WONOSOBO, DiengPost.com – Tim penyidik Kejaksaan Negeri Wonosobo menemukan indikasi baru dalam kasus dugaan korupsi bansos PKH. Ratusan kartu ATM bansos PKH ditemukan tak terdistribusi kepada penerima manfaat.
Kepala Seksi Intelijen Kejari Wonosobo, Agung Dhedi Dwi Handes, mengungkapkan temuan tersebut kepada wartawan. Ia menyebut hampir 600 kartu ATM beserta buku rekening tidak sampai ke tangan penerima.

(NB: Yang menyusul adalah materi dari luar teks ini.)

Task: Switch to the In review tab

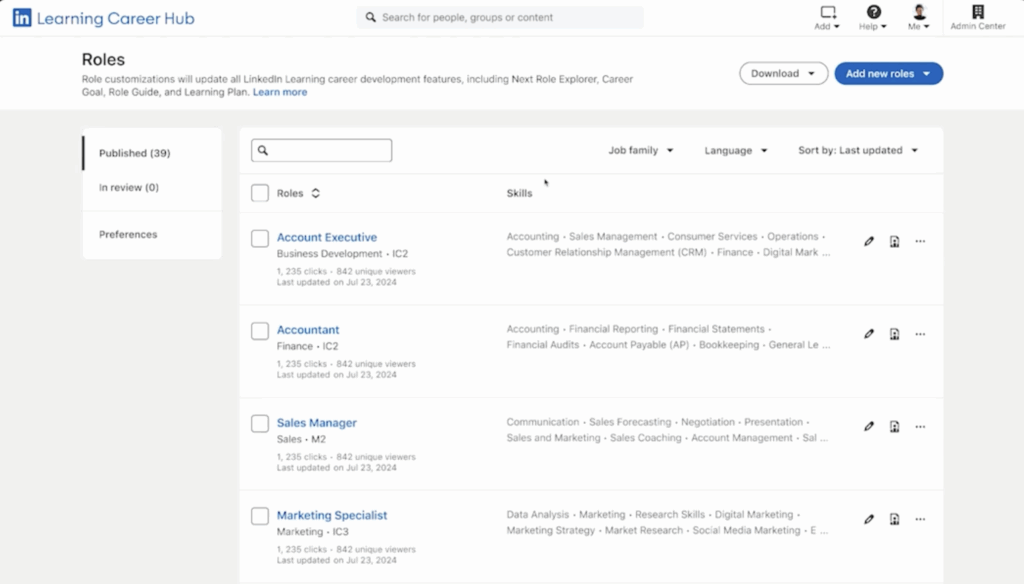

“Sekadar bocoran saja, kemarin tim penyidik menemukan hampir sekitar 600 kartu ATM dari milik si penerima manfaat yang tidak didistribusikan kepada penerima manfaat, termasuk buku rekeningnya,” ujarnya.
Temuan ini memunculkan pertanyaan besar bagi tim penyidik. Status dana di dalam rekening-rekening tersebut kini menjadi fokus pendalaman.
Kejaksaan akan berkoordinasi dengan pihak perbankan terkait temuan ini. Koordinasi tersebut bertujuan memastikan keberadaan dana yang seharusnya diterima masyarakat.
Penyidik juga akan menelusuri kemungkinan penarikan dana oleh pihak lain. Langkah ini penting untuk mengungkap aliran dana secara menyeluruh.
Dugaan Penggunaan Mesin EDC
Agung turut mengonfirmasi dugaan penggunaan mesin Electronic Data Capture dalam pencairan dana. Mesin tersebut diduga digunakan untuk mencairkan sebagian bantuan PKH.